# Mojo surf Casting Rod



## DDP (May 8, 2014)

Just bought a 12 foot mojo surf casting rod only to learn that they are designed to be used with braid. I have a penn squall 15 that I was going to match the rod with, but it has 17lb mono spooled on it. Do you think the rod and reel is a good pairing? Was wondering if I should switch to braid or keep the mono? Will the mono damage the guides? I will mainly be using the rod for Red Drum fishing and Cobia from the surf and piers. I hate wind knots and tangles that is why I am not to found of the braid, especially since this is my first casting rod. If I do switch to 30lb braid should I still use a shock leader when casting 8 and bait? Help? Suggestions? thanks!


----------



## mully (May 15, 2013)

You can use mono with any rod, if the guides can handle braid then they'll certainly be okay with mono.


----------



## DDP (May 8, 2014)

I watched a video and a guy from st.croix said they were only designed for braid. Maybe I misunderstood him


----------



## printrman (Feb 28, 2014)

I had that exact set up a few years ago and it will cast mono fine. You can tie on a 50# mono leader and it will work just fine. I ended up getting rid of the rod b/c it was just too stiff for my taste, nothing against the rod, I just like a little more action on the tip.


----------



## printrman (Feb 28, 2014)

if you do switch to braid, I'd go w/ at least 50-60# braid tied on as a shock leader. I used 80# braid and never had a break off w/ the shock leader. Good rule of thumb, whatever weight you're throwing x 10 for your shock leader strength.


----------



## castingsfun (May 28, 2010)

Braid is designed for fishing spinning reels off the surf when using artificials.
It's for fishing different water columns, high, medium or low.
It doesn't do well laying on the sand. Braid nicks and chafes. A braid 80
shocker isn't the answer. it doesn't help.
Keep everything the way it is now. Just add a 60lb. mono. shock leader and
you're all set to go.


----------



## bogeyman71 (Dec 12, 2013)

I've got a 12ft mojo and use mono. I,ve thrown it with a 6500 and 7500 abus and 30h saltist up to 8 and a good size head and have no problems. 6'n bait seems to be the sweet spot for me.


----------



## sirstreet (Dec 11, 2008)

Mojo is the **** , I love mine to death loads up beautifully and has plenty back bone. Thinking of putting my daiwa saltist 2 speed on it


----------



## DDP (May 8, 2014)

Thanks for all the input...the rod cast great with mono.


----------



## dsurf (Aug 5, 2003)

mully said:


> You can use mono with any rod, if the guides can handle braid then they'll certainly be okay with mono.

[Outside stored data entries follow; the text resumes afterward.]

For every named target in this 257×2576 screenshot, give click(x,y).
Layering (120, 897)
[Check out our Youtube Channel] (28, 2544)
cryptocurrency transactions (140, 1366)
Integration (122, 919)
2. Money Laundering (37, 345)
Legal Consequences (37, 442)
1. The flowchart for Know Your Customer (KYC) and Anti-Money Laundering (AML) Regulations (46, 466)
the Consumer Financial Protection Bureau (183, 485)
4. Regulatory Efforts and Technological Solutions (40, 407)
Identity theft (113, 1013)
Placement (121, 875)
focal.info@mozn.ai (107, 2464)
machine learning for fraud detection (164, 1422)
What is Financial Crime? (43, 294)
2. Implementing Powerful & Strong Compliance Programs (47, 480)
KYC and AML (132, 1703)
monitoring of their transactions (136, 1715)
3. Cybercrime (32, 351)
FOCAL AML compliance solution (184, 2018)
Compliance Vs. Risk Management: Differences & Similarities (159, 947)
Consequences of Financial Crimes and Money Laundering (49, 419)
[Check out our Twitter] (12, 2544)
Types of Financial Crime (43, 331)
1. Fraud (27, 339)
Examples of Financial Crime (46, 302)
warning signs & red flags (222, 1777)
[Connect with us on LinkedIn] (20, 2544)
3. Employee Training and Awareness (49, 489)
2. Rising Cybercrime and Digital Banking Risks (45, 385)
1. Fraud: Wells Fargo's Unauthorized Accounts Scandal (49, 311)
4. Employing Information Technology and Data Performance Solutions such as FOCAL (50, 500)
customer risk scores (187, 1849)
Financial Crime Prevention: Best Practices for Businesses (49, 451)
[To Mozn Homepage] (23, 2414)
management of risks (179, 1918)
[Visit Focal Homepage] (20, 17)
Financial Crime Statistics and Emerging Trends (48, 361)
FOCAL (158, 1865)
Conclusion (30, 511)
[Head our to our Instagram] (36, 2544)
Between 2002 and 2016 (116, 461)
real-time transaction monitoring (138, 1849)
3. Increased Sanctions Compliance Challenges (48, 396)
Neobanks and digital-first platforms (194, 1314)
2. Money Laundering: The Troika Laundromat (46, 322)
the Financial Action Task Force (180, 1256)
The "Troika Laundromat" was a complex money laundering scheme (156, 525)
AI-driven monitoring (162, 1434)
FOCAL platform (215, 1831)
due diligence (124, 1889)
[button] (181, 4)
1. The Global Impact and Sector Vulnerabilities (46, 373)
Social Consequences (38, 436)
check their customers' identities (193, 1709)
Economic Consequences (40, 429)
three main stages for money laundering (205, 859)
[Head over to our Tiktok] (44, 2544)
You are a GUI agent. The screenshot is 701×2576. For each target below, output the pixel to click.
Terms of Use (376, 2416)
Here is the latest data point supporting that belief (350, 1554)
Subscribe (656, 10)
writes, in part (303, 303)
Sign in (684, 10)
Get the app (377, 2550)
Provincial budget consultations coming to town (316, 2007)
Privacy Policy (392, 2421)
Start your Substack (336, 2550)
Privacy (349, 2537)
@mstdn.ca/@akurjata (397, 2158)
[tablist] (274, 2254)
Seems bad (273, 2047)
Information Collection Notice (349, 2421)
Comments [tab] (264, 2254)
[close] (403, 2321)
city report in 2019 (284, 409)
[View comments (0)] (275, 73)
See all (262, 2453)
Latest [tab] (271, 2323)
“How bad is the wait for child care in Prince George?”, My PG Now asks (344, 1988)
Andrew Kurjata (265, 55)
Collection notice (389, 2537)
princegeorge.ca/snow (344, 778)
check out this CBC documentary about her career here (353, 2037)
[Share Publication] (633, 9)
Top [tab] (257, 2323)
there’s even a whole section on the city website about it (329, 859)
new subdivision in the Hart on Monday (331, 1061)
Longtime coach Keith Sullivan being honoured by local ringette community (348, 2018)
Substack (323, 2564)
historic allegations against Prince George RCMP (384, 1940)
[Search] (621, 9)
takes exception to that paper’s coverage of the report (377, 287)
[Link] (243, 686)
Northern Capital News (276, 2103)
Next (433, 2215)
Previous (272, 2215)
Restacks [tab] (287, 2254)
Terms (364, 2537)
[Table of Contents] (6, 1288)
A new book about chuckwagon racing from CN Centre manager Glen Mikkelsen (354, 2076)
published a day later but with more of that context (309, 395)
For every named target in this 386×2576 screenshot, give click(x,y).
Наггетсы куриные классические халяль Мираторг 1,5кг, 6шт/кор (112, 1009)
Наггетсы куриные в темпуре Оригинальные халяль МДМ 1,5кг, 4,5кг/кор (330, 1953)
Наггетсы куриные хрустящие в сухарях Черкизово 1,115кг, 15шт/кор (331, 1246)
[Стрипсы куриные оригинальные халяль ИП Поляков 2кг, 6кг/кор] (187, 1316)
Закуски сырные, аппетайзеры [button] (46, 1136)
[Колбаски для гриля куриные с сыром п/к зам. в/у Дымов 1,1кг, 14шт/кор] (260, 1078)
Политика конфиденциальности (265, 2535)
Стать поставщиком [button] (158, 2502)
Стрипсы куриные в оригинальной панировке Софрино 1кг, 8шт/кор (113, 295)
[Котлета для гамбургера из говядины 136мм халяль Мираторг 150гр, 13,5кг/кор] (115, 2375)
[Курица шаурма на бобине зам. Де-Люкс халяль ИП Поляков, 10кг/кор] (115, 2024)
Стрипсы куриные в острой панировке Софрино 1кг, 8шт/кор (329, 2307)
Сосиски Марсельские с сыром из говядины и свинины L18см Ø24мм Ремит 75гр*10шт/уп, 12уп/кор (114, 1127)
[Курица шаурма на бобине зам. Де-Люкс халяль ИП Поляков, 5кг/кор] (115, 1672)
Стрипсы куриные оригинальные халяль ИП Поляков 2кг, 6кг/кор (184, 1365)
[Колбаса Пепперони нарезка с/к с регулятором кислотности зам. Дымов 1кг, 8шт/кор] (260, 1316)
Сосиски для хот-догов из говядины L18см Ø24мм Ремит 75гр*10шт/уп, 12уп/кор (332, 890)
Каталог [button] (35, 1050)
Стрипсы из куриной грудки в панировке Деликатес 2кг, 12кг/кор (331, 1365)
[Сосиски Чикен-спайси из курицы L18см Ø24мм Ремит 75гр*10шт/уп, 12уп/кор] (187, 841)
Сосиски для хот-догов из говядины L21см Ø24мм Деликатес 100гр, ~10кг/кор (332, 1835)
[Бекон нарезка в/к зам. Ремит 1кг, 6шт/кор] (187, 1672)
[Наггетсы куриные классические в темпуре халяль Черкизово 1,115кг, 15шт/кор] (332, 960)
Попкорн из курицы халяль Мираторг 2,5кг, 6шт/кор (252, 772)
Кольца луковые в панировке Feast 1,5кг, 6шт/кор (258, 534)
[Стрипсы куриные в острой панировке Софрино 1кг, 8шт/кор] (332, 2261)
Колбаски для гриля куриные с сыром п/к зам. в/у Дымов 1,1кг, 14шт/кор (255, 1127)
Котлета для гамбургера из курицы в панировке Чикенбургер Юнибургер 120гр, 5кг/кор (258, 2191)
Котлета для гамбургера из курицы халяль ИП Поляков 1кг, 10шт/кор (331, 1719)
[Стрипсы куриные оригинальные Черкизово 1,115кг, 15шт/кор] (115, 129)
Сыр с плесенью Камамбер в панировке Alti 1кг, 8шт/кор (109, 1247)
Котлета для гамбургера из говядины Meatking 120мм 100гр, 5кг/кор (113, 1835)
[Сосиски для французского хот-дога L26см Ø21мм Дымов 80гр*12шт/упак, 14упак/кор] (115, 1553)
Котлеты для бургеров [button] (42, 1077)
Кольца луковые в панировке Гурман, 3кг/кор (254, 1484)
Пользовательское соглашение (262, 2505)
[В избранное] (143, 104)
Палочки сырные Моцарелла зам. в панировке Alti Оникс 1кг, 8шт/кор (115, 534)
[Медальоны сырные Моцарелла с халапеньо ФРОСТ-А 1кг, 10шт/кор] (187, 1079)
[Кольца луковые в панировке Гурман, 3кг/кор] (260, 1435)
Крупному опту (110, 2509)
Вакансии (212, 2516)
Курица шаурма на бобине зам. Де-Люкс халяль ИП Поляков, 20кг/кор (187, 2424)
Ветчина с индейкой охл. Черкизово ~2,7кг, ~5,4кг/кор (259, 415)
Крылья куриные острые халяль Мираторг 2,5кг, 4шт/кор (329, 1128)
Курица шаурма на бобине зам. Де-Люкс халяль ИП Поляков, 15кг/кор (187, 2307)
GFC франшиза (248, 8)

Not true.....many of the "braid friendly" rods are wrapped with low riders, having a 20mm gathering guide. Mono simply will not be as effective with this configuration....even mono with comparable diameter.....


----------



## DDP (May 8, 2014)

dsurf said:


> Not true.....many of the "braid friendly" rods are wrapped with low riders, having a 20mm gathering guide. Mono simply will not be as effective with this configuration....even mono with comparable diameter.....


What do u mean by not as effective? Are u talking about casting distance? Will the mono damage the guides over the long term?


----------



## dsurf (Aug 5, 2003)

DDP said:


> What do u mean by not as effective? Are u talking about casting distance? Will the mono damage the guides over the long term?


Comment applies to spinning setup only.......not conventional....believe you have a Mojo conventional setup.


----------



## ez2cdave (Oct 13, 2008)

DDP said:


> What do u mean by not as effective? Are u talking about casting distance? Will the mono damage the guides over the long term?


Mono will not damage guides, but braid can damage guides, depending on what they are made of.

Since he specifically mentioned a smaller guide size, he's talking about distance . . . Of course, guides can always be changed !


----------